▸ **PROBLEM**:
Which lines in the records below contain the word "will"? Report each of them.

==== DATA SUPPLIED ====

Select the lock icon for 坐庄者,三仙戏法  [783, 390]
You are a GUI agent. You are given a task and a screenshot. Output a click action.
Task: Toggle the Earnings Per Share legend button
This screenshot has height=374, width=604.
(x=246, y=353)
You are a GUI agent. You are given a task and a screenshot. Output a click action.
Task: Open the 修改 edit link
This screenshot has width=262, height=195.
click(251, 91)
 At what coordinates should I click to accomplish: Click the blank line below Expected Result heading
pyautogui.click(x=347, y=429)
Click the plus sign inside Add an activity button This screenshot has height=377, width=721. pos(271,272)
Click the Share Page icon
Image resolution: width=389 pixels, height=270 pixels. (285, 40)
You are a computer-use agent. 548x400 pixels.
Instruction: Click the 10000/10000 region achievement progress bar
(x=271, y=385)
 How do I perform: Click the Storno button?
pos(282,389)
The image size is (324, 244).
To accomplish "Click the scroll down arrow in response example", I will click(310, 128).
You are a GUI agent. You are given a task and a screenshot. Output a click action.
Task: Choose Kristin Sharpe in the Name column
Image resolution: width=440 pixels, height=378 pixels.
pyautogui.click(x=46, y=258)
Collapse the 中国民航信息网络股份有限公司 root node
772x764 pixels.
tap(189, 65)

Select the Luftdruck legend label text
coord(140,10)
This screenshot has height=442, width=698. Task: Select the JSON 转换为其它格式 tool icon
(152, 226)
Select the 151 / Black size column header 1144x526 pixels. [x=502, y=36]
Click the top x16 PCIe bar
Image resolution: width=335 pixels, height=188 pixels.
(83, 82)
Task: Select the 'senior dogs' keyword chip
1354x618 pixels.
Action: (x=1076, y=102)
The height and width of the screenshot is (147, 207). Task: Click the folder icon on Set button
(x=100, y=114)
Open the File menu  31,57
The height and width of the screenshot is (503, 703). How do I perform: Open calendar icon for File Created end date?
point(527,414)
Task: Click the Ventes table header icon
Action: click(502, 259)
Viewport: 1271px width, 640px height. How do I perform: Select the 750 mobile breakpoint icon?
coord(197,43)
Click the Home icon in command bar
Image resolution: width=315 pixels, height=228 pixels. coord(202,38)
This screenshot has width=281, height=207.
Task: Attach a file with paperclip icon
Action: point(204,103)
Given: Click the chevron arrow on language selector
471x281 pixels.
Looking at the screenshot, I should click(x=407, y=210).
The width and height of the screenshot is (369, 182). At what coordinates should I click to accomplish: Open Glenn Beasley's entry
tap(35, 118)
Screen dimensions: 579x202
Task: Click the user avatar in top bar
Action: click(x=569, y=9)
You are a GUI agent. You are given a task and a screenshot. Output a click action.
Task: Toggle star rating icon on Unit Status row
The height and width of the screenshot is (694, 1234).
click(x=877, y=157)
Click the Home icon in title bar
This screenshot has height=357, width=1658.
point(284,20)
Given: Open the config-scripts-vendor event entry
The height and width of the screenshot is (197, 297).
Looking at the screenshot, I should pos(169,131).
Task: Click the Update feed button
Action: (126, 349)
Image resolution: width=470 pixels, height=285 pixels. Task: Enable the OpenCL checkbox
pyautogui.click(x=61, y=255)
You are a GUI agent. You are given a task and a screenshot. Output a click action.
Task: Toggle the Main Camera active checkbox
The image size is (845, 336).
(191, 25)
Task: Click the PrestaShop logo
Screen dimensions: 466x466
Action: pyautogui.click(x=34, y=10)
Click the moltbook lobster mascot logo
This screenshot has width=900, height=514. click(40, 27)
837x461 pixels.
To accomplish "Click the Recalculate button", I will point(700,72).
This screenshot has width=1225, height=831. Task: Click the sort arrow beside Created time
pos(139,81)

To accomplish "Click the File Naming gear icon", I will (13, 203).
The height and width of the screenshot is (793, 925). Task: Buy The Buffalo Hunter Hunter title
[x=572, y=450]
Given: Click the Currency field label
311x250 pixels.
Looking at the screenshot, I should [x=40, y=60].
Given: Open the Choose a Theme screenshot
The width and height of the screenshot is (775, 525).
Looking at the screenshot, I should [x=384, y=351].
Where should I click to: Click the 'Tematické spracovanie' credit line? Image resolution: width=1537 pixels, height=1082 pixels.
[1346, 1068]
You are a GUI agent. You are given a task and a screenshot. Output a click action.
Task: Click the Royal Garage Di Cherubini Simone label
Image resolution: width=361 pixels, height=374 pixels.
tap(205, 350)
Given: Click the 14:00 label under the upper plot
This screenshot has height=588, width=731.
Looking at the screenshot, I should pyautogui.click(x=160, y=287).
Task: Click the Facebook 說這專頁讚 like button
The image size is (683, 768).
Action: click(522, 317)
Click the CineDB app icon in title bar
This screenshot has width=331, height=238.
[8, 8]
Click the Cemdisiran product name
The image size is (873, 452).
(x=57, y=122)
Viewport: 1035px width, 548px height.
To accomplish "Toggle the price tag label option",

====

▸ **YOUR SOLUTION**:
To accomplish "Click the scroll down arrow in response example", I will click(310, 128).
To accomplish "Click the Recalculate button", I will point(700,72).
To accomplish "Click the File Naming gear icon", I will (13, 203).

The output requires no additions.